Financial analysts commented at the time that such a move could present problems for both businesses within the Group. Furthermore, the separation of GLS from Royal Mail would be in stark contrast to a number of European postal operators which remain fully integrated with their international parcel delivery operations.
Nevertheless, in a further announcement made yesterday, Royal Mail confirmed that the name change had been implemented. The Group’s holding company name is now International Distributions Services plc, whilst the company’s brand names will remain the same.
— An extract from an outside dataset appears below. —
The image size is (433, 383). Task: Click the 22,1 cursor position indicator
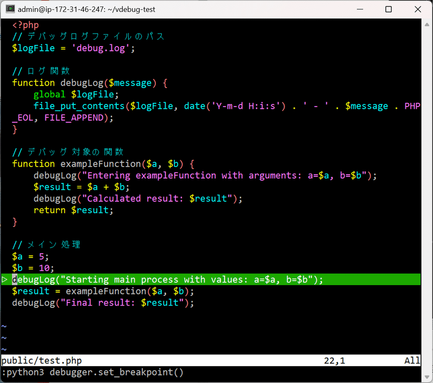pyautogui.click(x=334, y=360)
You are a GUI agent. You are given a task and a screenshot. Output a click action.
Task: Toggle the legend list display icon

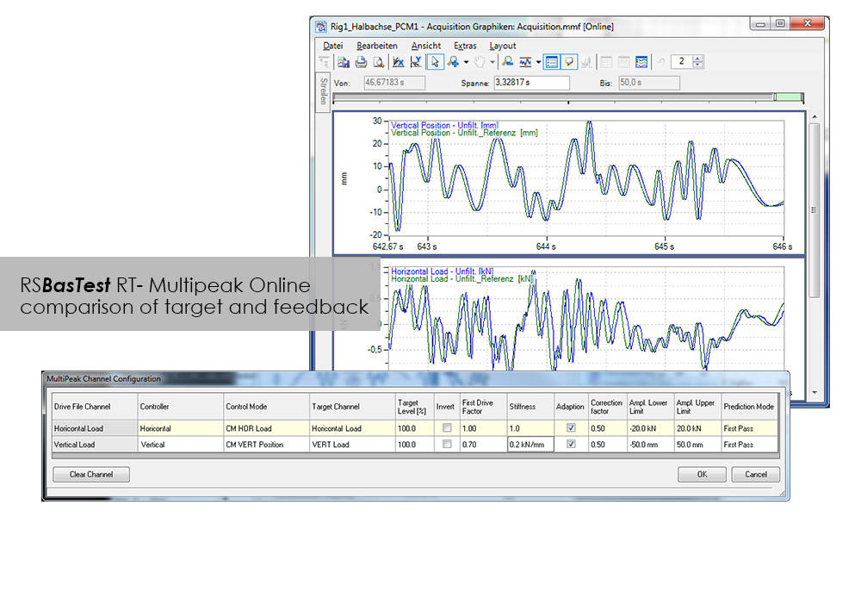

Given the current mantra from the business, this development can only be viewed with total scepticism and seen as the initial move in the fragmentation of the business. The RMG Board has indeed already stated that they will consider all options to protect the value and prospects of the Group, including the separation of the two companies.
The CWU Research Department have produced the attached (Attachment 1) background document that is aimed at highlighting the facts behind the name change whilst raising a number of issues that appear at odds with other postal operators.
We hope that Branches and Representatives will find this information useful in answering questions in the workplace, as well as highlighting the potential pitfalls that are associated with the name change in the future. Naturally we will continue to call out and challenge Royal Mail in respect of its strategic direction at every opportunity and will oppose a break-up that is evidently detrimental to our members.